**Consegna A**
Elenca le riviste a cui, secondo la pagina su Machado, collaborò insieme al fratello Manuel.
**Consegna B**
Riporta tale e quale il brano della pagina su Machado che comincia con "-Con te sempre...E" e finisce con "seguendo i tag)".

**Testo**

☆ ☆ ☆ ☆ ☆

Galerías
LXIV
Desde el umbral de un sueño me llamaron...
Era la buena voz, la voz querida.
-Dime: ¿vendrás conmigo a ver el alma?
Llegó a mi corazón una caricia.
-Contigo sempre…Y avancé en mi sueño
Por una larga, escuta galería,
sintiendo el roce de la veste pura
y el palpitar suave de la mano amiga.
Mi chiamò dalla soglia di un sogno...
Era la voce buona, a me cara.
-Dimmi: vedrai con me l’anima?
Fu una carezza al cuore.
-Con te sempre...E nel sogno andai
in una larga, galleria immota,
sentendo il palpito
della veste pura
e della mano amica.
(trad. originale di Alessandra Sciacca Banti. Le altre traduzioni sono reperibili seguendo i tag)
Nato a Sevilla nel 1875 (morì a Collioure [Francia] nel 1939), trascorse adolescenza e giovinezza a Madrid. Visse alcuni anni a Paris dove conobbe J. Moréas, O. Wilde, R. Darío. Vi tornò poi per studiare filosofia sotto J.L. Bergson; lesse Husserl e Heidegger. Collaborò con il fratello Manuel a «Electra» diretta da R. Maetzu, a «Le revista ibérica» di F. Villaespesa, a «Helios» di J.R. Jiménez. Nel 1907 ebbe una cattedra di lingua francese, si stabilì a Soria, nel cuore della vecchia Castiglia. Nel 1909 sposò e dopo soli tre anni perse la giovanissima moglie Leonor. Soggiornò a Segovia e poi a Madrid nel 1931. Qui scrisse con il fratello alcune commedie in versi riprendendo con spirito pre-esistenzialista temi e motivi del teatro del XVI-XVII secolo.
Allo scoppio della guerra europea del 1914 ebbe posizione neutrale. Durante la guerra civile fu tra i repubblicani. Scrisse: "Non resta altra eloquenza in Spagna se non quella del soldato". Famosi furono i suoi articoli, pubblicati su «La Vanguardia» e su altri fogli repubblicani. Al seguito del quinto reggimento lasciò Madrid; dovette poi lasciare Valencia, e poi Barcellona (che cadde il 27 gennaio 1939). Due giorni dopo raggiunse la madre in Francia ma, già gravemente malato, morì di polmonite a poca distanza dalla frontiera, il 22 febbraio 1939. Al gendarme di confine aveva dichiarato: «Sono un poeta, non un vinto».
La prima raccolta poetica di Machado fu Solitudini (Soledades, 1903) poi confluita in Solitudini, gallerie e altre poesie (Soledades, galerías y otros poemas, 1907). Machado è ancora sotto l'influenza del modernismo di Darío e dell'estetica decadentista, ma "potata dei rami superflui" (come scrisse) e ravvivata dal gusto popolare, nel dolce e genuino andalusismo di Bécquer. Sono componimenti per lo più in metri brevi e in assonanza. Paesaggio modernista di crepuscoli e di malinconia, ma anche segni di intimità lirica originale, con una forte vibrazione dei ricordi d'infanzia che indicano, come ne scrisse Darío, uno "sguardo profondo e misterioso", e una tendenza a considerare il tempo in chiave metafisica.

☆ ☆ ☆ ☆ ☆

**Contenuto dell'elenco**
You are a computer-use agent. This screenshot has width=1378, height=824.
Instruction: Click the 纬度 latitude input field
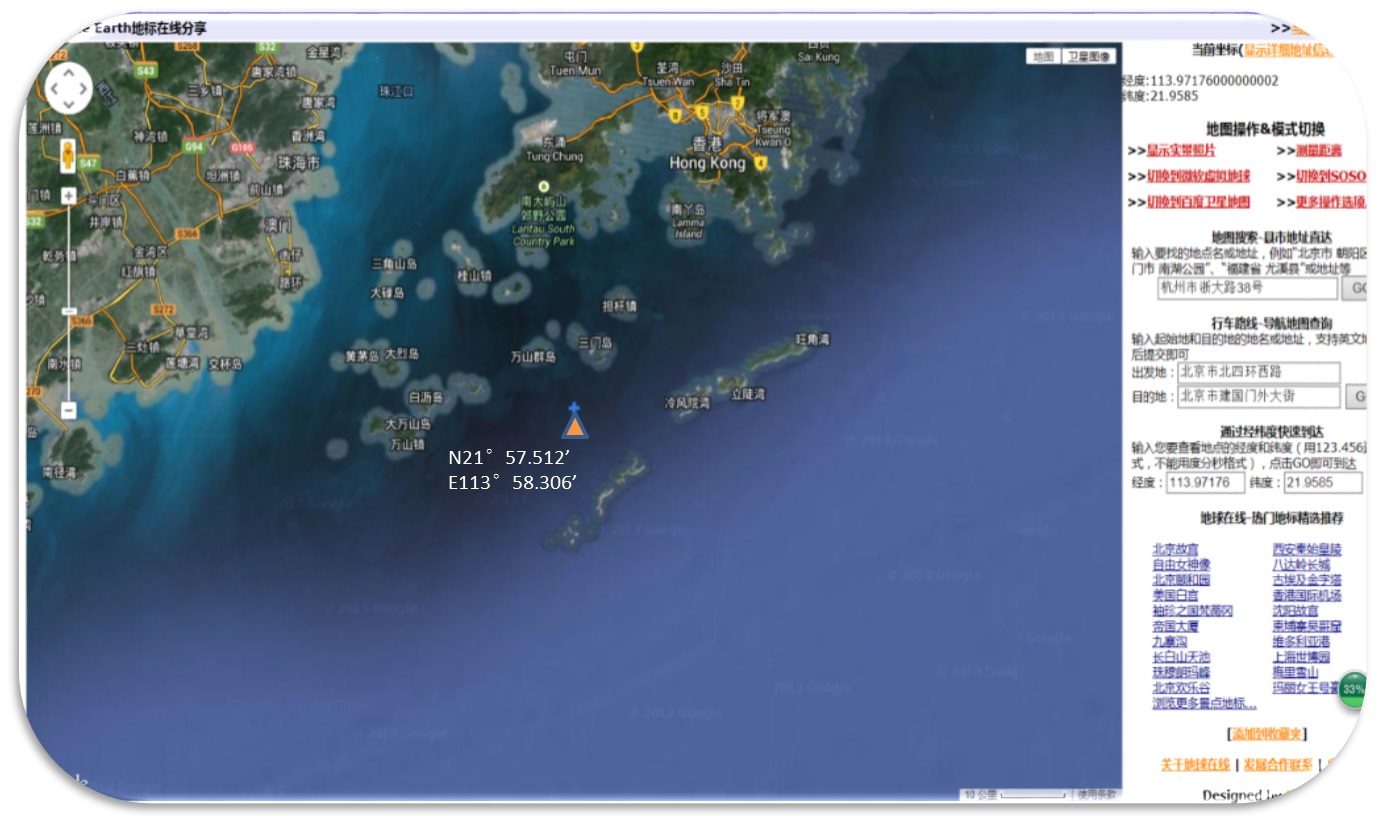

☆ ☆ ☆ ☆ ☆

**Risposta corretta A**
«Electra», «Le revista ibérica», «Helios»

**Risposta corretta B**
-Con te sempre...E nel sogno andai
in una larga, galleria immota,
sentendo il palpito
della veste pura
e della mano amica.
(trad. originale di Alessandra Sciacca Banti. Le altre traduzioni sono reperibili seguendo i tag)